▸ **Extrait fourni**:
▼
Je serais obligé de parler encore une fois dans le même sens, et cela dans son intérêt même. L'Empereur me répondit avec calme : "Faites ce que vous ne pouvez pas ne pas faire." Presque sur un ton de prière il ajouta : "Faites-nous sortir de là, avant tout tirez-nous de là !"
Il avait l'attitude confiante d'un enfant, qui me toucha d'autant plus qu'il ne m'adressa aucun reproche quant à l'insuffisance dont avaient fait preuve les Affaires étrangères, que pourtant il n'aimait pas.
Le 17 novembre, je trouvai l'Empereur sur, la terrasse devant le Nouveau Palais. L'Impératrice se tenait à côté de son auguste époux. Elle fit quelques pas rapides à ma rencontre et me dit à voix basse : "Soyez très bon et très doux avec l'Empereur. Il est tout à fait brisé."
▲
▸ **Petit exercice**:
Répondez à ces questions sur l'extrait ci-dessus :
1. Quel jour l'Empereur se trouve-t-il sur la terrasse devant le Nouveau Palais ?
2. Comment l'Impératrice demande-t-elle de se comporter avec l'Empereur ?
3. Quel service a fait preuve d'insuffisance, d'après l'extrait ?

▸ **Données affichées**:
▼
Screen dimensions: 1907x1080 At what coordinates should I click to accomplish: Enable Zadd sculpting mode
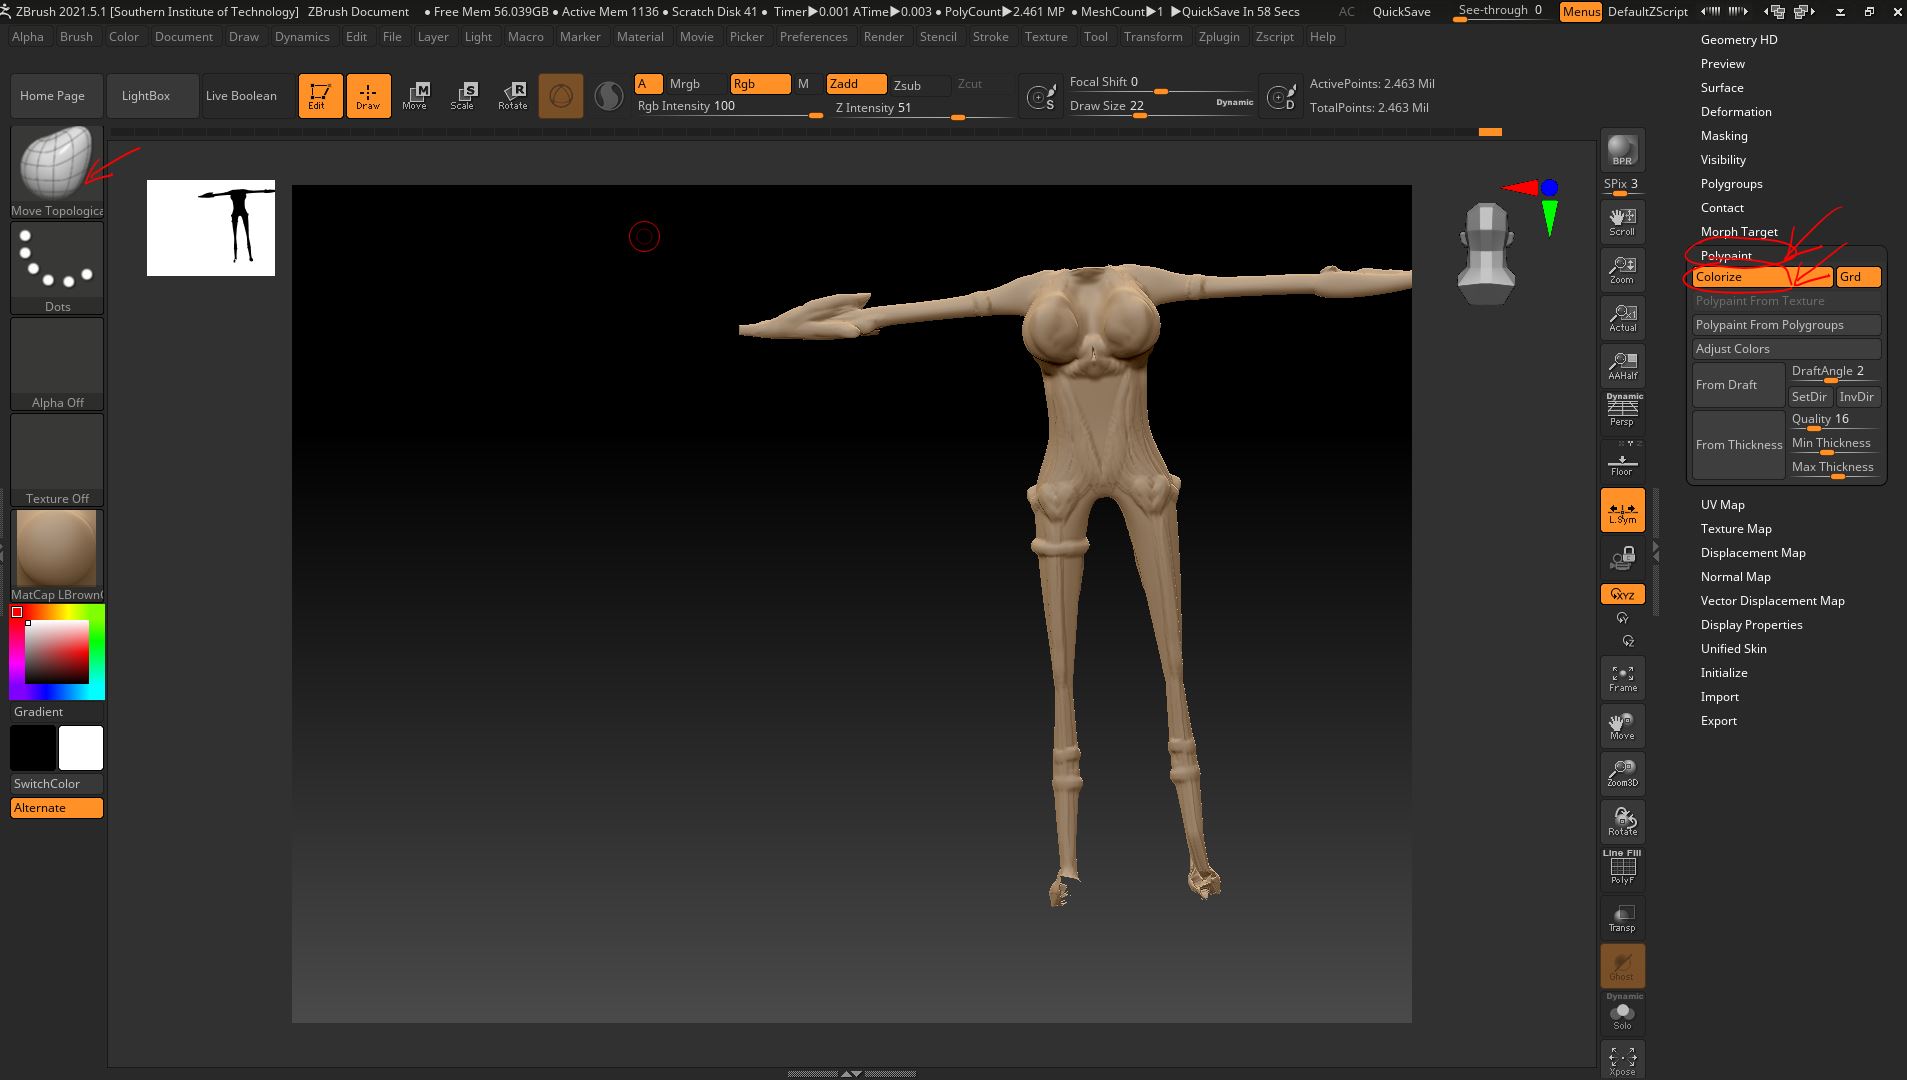[x=855, y=84]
▲
▸ **Solution proposée**:
1. Le 17 novembre.
2. Très bon et très doux.
3. Les Affaires étrangères.